- **Extracted text**
Other concept we employ is that of offensive language, which has been shown to be correlated with hateful content (Davidson et al., 2017). While there doesn’t exist a universal definition of offensive language, we employ Waseem et. al definition of explicit abusive language, which defines it as language that is unambiguous in its potential to be abusive, for example language that contains racial or homophobic slurs (Waseem et al., 2017). Importantly, the use of this kind of language does not necessarily imply hate speech.

Data Collection

Most existing work that detects hate speech on Twitter employ a lexicon-based data collection, which involves sampling only tweets that contain certain words (Davidson et al., 2017; Waseem and Hovy, 2016; Burnap and Williams, 2016; Magu et al., 2017), such as wetb*cks of fagg*t. As we are trying to characterize hateful users, it would not be appropriate to rely solely on this technique, as we would get a sample heavily biased towards users who used these words. Furthermore this methodology presents problems even for dealing with the problem strictly on a tweet-based level. Some examples are:

Statements may subtly disseminate hate with no offensive words, as in the sentence "Who convinced Muslim girls they were pretty?" (Davidson et al., 2017; Schmidt and Wiegand, 2017; Waseem and Hovy, 2016).

Hate groups may employ code words that are apparently benign, such as "skypes", to reference minorities demeaningly, creating a truly adversarial setting (Magu et al., 2017; Meme, 2016).

Thus, we employ a more elaborate data collection process, which involves collecting a sample of Twitter’s English speaking users, selecting a subsample of these users to be annotated as hateful or not hateful, and, finally, annotating them using a crowdsourcing service. These are described in the upcoming paragraphs.

- **Information provided**
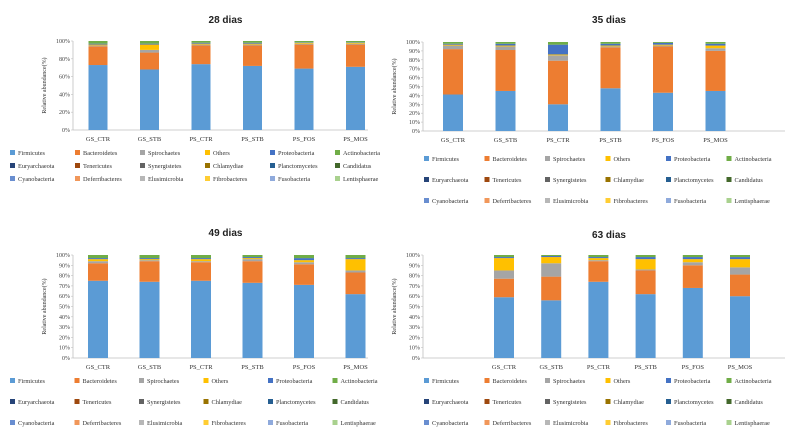 The image size is (800, 445). What do you see at coordinates (304, 140) in the screenshot?
I see `x-category-label: PS_FOS` at bounding box center [304, 140].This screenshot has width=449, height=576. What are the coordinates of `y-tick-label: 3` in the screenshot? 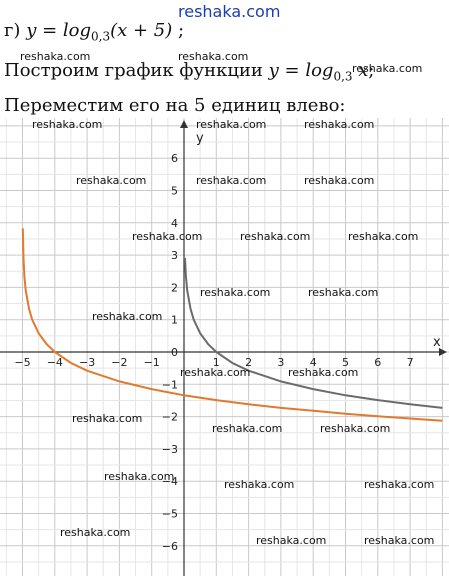 It's located at (174, 256). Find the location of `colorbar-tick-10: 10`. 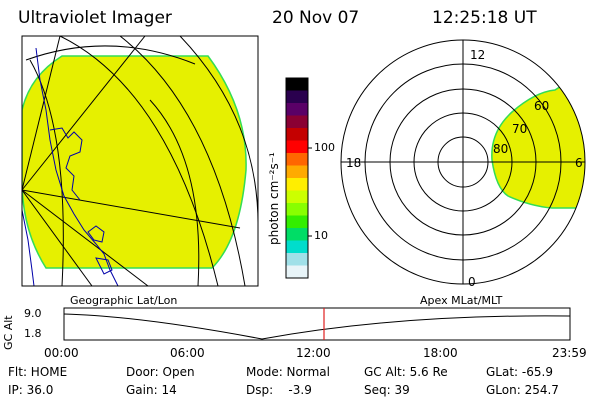

colorbar-tick-10: 10 is located at coordinates (321, 236).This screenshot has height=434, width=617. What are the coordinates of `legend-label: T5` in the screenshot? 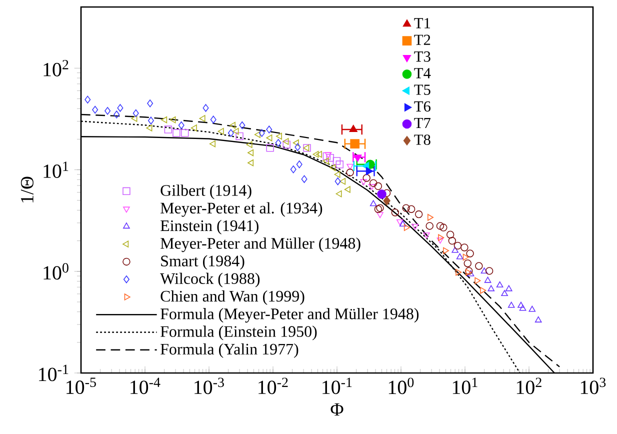 It's located at (422, 90).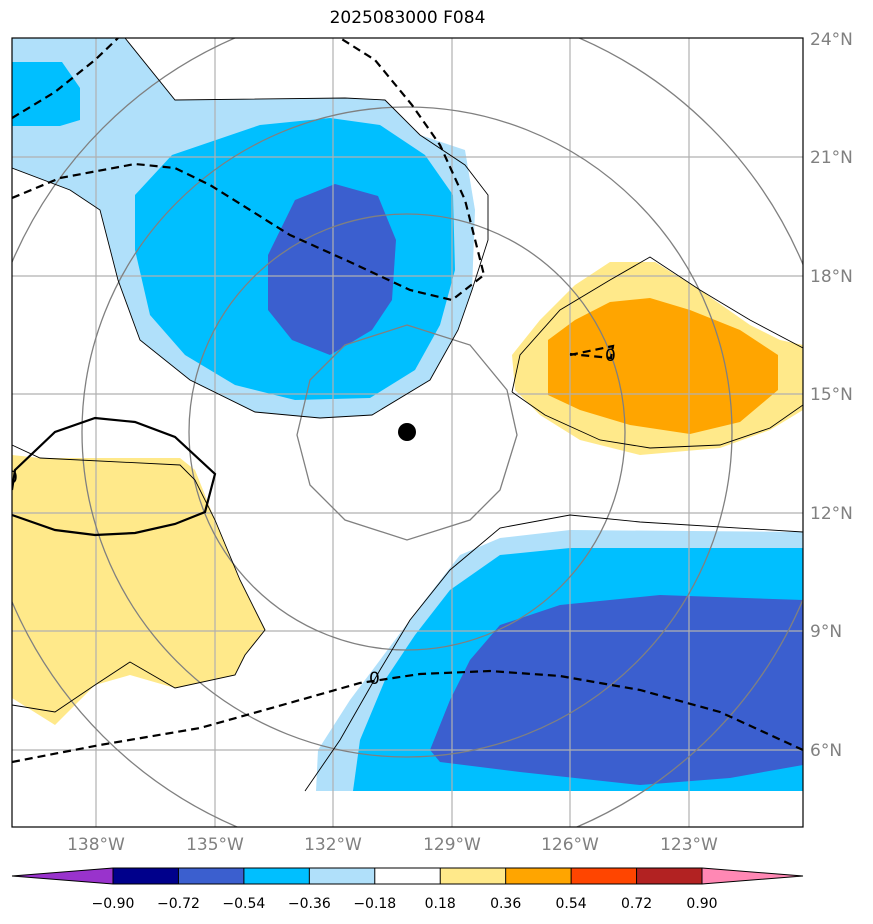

- **Activity**
Copy out the excerpt on collecting hate speech data, beginning at the words that contain "Most existing work" and stopping after "and Hovy, 2016).". The data placed after the excerpt have nothing to do with this.

- **Completed exercise**
Most existing work that detects hate speech on Twitter employ a lexicon-based data collection, which involves sampling only tweets that contain certain words (Davidson et al., 2017; Waseem and Hovy, 2016; Burnap and Williams, 2016; Magu et al., 2017), such as wetb*cks of fagg*t. As we are trying to characterize hateful users, it would not be appropriate to rely solely on this technique, as we would get a sample heavily biased towards users who used these words. Furthermore this methodology presents problems even for dealing with the problem strictly on a tweet-based level. Some examples are:

Statements may subtly disseminate hate with no offensive words, as in the sentence "Who convinced Muslim girls they were pretty?" (Davidson et al., 2017; Schmidt and Wiegand, 2017; Waseem and Hovy, 2016).